Air-times and Other Antiquities

Allison Romano of Broadcasting & Cable has written an article so enlightening, it should be posted in every newsroom in the free world. It's not that broadcast outlets aren't aware of the changing media landscape, but the terrain is shifting so quickly, only the most agile affiliates will keep from losing their footing. From B&C:

Twenty-nine percent of Americans say they go online regularly for news, up from virtually zero a decade ago, according to the Pew Research Center. The migration has caused tectonic shifts across media sectors, shrinking the audience for TV news—both national and local—and sending shockwaves through the newspaper industry, which has seen readership tumble sharply in the past decade. According to the Pew study, 71% of adults 18-29 say they get their news online, yet only 46% say they regularly watch local TV news. In the early 1990s, 75% of Americans said they watched local news.
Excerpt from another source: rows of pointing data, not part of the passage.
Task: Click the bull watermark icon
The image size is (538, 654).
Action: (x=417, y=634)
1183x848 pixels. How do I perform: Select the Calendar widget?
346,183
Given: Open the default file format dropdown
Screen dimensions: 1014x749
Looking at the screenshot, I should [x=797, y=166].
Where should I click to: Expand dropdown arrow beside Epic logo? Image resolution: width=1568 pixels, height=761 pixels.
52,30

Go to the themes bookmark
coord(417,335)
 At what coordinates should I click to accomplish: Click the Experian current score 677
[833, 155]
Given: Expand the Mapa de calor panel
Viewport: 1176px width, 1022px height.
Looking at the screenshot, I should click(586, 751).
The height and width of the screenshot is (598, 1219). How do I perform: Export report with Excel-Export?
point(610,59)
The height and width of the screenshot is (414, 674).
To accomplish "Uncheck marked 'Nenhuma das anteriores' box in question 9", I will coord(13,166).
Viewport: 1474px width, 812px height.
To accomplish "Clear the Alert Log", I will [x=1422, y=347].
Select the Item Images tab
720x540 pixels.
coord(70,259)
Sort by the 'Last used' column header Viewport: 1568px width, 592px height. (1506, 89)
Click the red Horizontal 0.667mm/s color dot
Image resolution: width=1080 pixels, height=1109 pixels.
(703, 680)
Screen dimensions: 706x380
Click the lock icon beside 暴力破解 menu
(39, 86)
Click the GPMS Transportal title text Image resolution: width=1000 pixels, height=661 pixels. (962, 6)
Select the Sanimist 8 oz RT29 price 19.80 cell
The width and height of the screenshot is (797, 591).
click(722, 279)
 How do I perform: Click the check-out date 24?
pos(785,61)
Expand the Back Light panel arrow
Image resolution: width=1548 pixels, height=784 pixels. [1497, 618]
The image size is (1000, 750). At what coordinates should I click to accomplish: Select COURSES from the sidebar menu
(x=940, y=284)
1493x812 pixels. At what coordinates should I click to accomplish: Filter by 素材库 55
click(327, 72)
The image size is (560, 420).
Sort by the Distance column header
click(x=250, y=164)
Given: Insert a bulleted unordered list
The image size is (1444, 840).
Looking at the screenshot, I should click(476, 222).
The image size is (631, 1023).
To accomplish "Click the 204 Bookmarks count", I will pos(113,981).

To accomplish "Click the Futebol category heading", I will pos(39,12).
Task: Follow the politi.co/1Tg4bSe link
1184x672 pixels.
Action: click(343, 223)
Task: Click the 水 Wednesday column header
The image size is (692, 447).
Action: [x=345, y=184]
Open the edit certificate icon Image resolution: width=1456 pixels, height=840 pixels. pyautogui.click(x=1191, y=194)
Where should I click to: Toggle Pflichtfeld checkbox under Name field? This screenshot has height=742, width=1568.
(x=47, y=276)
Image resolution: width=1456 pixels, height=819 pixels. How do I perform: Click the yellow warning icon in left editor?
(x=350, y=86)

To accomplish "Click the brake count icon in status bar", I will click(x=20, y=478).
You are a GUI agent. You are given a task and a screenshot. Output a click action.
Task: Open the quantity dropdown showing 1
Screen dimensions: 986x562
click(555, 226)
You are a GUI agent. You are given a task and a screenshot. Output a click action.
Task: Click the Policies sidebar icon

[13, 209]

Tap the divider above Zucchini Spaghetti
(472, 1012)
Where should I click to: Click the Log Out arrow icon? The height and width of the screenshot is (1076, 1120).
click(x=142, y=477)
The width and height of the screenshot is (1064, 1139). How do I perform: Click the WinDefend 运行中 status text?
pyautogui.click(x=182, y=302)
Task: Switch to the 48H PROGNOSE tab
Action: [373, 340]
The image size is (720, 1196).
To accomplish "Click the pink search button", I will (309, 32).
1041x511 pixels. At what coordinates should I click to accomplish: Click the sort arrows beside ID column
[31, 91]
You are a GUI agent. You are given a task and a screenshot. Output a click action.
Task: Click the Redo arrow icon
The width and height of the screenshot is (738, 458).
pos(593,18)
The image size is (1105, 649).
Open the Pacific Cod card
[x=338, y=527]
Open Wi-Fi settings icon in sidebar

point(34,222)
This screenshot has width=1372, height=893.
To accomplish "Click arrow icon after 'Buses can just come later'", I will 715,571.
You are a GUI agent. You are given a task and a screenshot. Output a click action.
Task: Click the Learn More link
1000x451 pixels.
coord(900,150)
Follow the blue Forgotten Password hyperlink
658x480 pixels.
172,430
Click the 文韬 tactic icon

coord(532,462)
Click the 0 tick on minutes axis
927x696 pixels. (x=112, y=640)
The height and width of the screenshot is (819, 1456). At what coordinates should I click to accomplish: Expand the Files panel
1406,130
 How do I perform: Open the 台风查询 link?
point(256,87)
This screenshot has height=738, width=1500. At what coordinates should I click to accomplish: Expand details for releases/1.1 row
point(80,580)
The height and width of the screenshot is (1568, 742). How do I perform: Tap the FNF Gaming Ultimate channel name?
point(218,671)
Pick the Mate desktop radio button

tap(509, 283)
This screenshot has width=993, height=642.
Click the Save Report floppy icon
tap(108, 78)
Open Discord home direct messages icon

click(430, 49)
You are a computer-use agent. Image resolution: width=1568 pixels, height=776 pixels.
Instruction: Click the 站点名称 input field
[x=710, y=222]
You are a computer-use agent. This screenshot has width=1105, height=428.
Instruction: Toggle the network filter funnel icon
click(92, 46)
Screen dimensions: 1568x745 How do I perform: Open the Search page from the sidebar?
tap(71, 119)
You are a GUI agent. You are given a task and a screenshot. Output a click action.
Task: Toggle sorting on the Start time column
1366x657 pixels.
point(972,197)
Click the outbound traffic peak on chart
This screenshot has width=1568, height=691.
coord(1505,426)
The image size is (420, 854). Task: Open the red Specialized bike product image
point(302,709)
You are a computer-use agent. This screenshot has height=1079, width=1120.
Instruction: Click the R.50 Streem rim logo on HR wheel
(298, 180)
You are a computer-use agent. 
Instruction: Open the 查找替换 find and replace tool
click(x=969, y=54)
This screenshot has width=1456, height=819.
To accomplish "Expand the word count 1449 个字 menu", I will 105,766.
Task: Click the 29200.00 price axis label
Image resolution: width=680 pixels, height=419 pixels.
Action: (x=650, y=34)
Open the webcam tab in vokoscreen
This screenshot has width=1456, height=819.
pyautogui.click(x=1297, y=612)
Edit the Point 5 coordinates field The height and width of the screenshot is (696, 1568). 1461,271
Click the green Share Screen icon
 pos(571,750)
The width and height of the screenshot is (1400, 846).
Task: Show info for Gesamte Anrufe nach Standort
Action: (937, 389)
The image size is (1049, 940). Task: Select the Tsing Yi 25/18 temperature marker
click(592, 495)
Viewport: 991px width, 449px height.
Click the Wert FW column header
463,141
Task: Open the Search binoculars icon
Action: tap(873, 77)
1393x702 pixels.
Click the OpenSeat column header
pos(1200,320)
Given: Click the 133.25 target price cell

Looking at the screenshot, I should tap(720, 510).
From 75% to 46% in only fifteen years. If that ain't proof local TV news is on the decline, I'll sell my closet full of station logowear (just kidding, Karen!). But as grim as these numbers are, the future can be made brighter by just a click and a drag...

By 2009, more than 70 million Americans are expected to have high-speed Internet access, according to Kagan Research. As technology improves and more people upgrade to broadband services—an ideal environment for video clips—TV stations think they have an edge. Thirty-second video clips and exclusive Web programs are certain to beat the competition, they say. “TV stations have assets to gather news 24/7,” says station adviser Seth Geiger of consulting firm SmithGeiger. “Now they need to take advantage of delivering news 24/7.”

Easier said than done. Since the inception of the test pattern, TV stations have centered their efforts around the morning, noon and evening news. To give away the goods before airtime is tantamount to treason. But with movies coming to cell phones, fresh reruns available on video iPods and a globe teeming with splenetic bloggers, the very idea of 'airtime' will soon seem as archaic as well, VCR's. And who remembers those?

UPDATE! Via Lost Remote, a pithy, dead-on riff from someone named 'Rocker', on the original B&C article:

"In fact, for 90% of the people in a typical TV station building, this whole 'internet thing' is something they're still in their heart-of-hearts hoping will go away, or at least be handled by 'somebody else' at the station. Maybe the web-geek or two we have off in that old converted closet downstairs will take care of it all, so we can continue to pretend the world revolves around producing a series of OTO 'shows' every day. The consciousness level is rising, but at a rate that is so slow that I still really think it's a race to see whether most TV stations will survive. The ad marketplace is reaching an inflection point fairly soon now, and from a pure bottom line perspective, this industry is not ready. Real pain (revenue/margin) is right around the corner now."

Someone get that man a towel...

2 comments:

melinama said...

I used to listen to NPR but I can't take the noise any more. Now I read the news online. It appalls me when I accidentally click on a link to a story with sound. It's not that there aren't wonderful video/radio stories, it's just that the ratio of signal to noise has gotten so bad...

IamMe said...

Hey Stew. You better get on down to the ole TX and see what we got goin' on before the bloggers take over the media!!